*Data supplied*.
***

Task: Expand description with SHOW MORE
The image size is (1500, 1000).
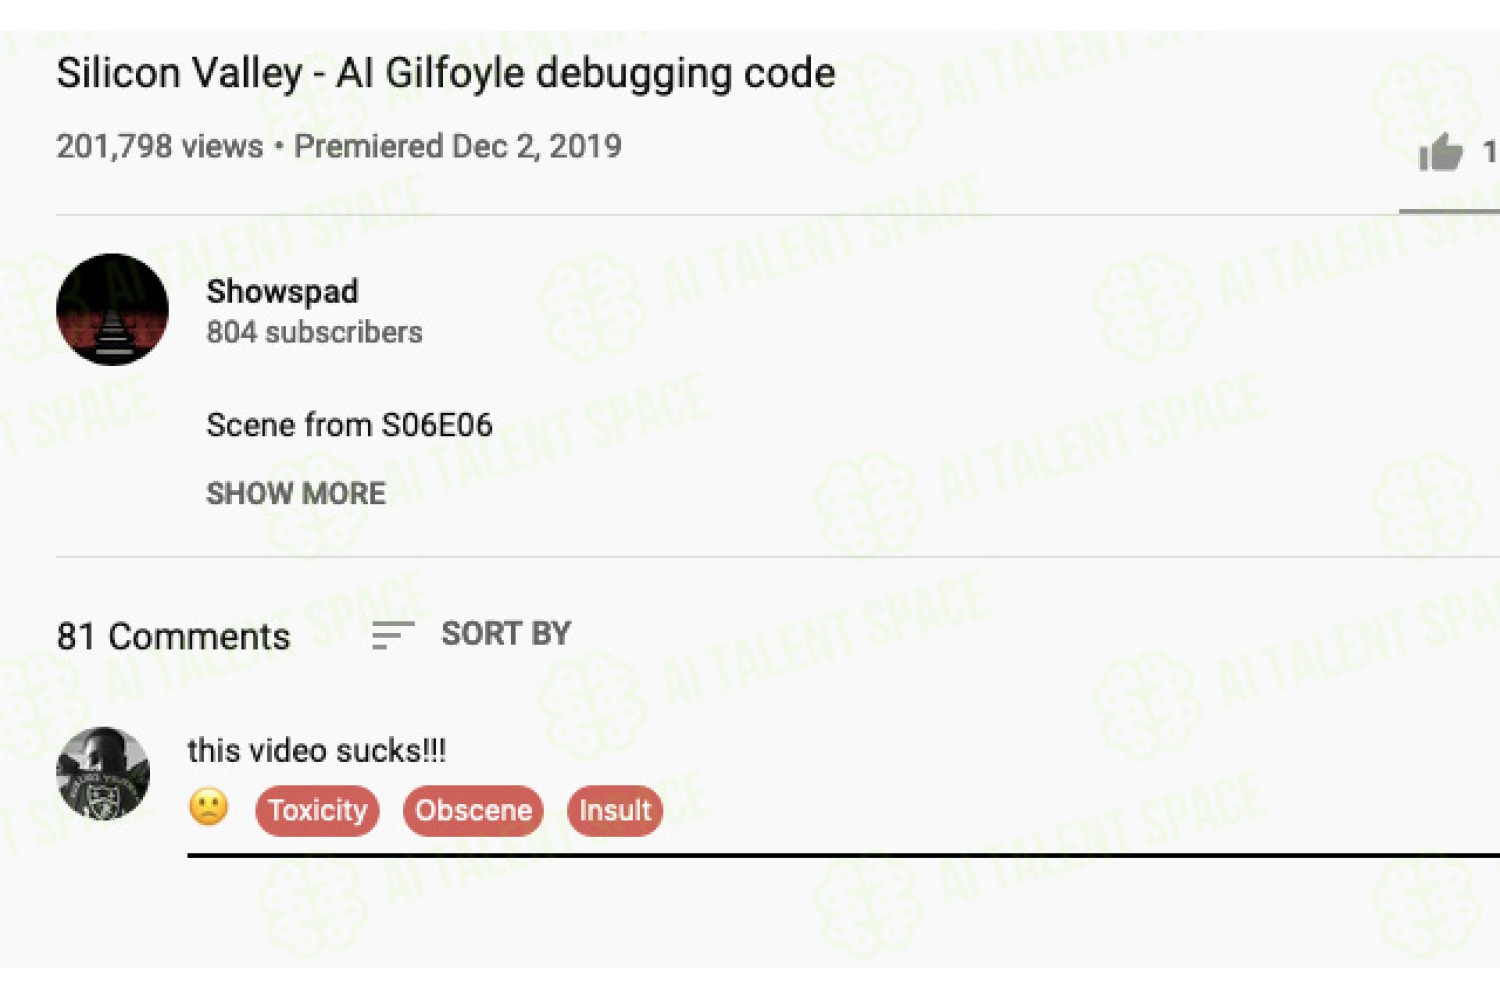Action: coord(296,493)
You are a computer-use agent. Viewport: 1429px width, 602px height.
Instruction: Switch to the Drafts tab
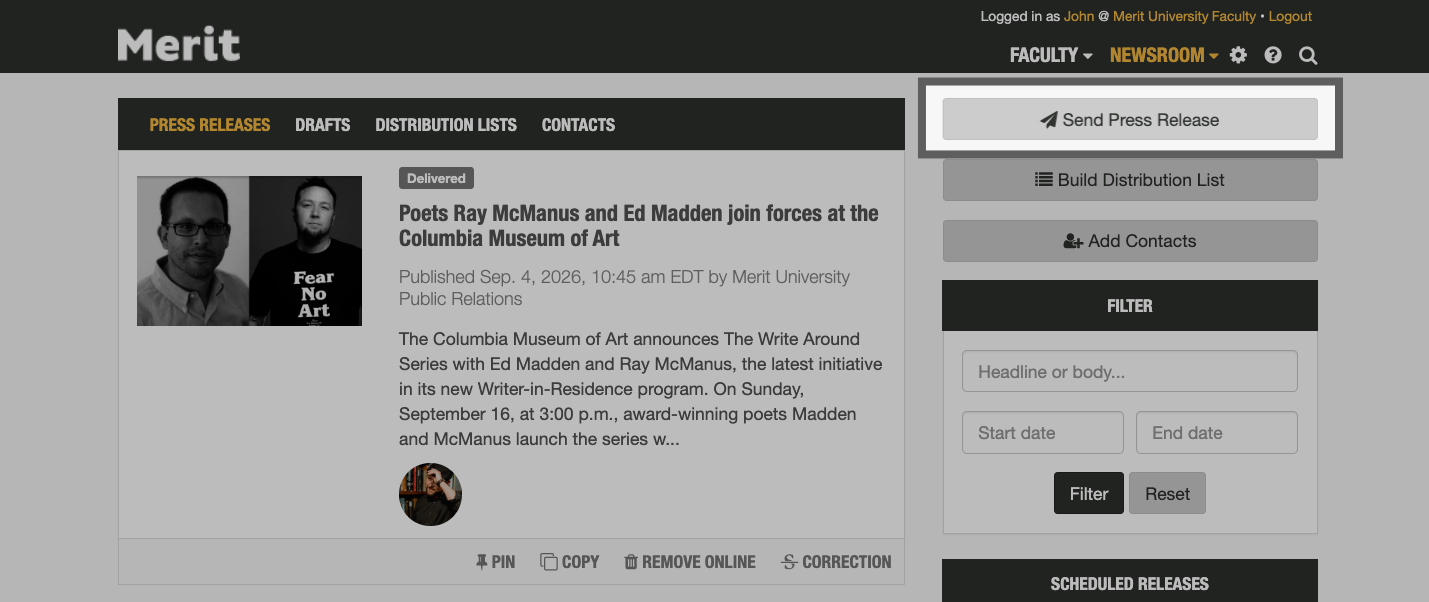click(322, 125)
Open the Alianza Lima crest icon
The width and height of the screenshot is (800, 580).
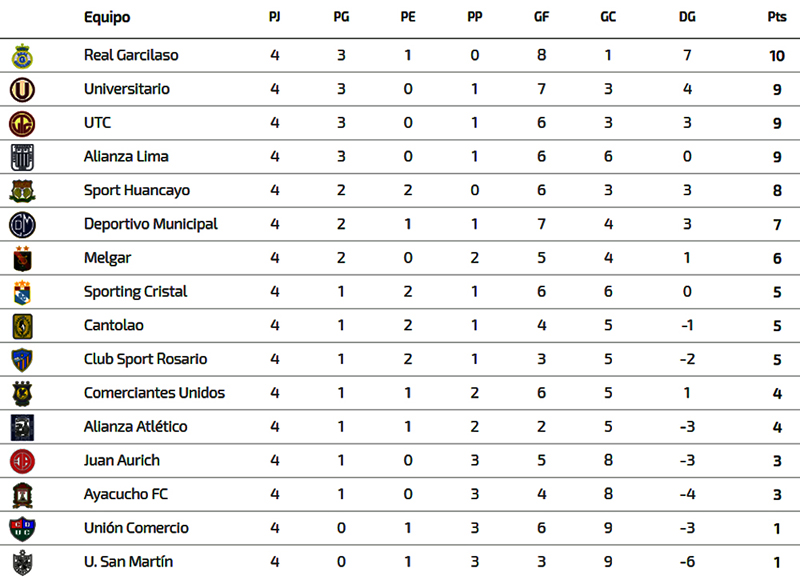click(22, 157)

***

*Exercise objective*. The line containing "Open the Alianza Lima crest icon" and each line after it through the end of the listing above are to be written out exactly, without the pictures.

*Problem solution*.
Open the Alianza Lima crest icon
The width and height of the screenshot is (800, 580).
click(22, 157)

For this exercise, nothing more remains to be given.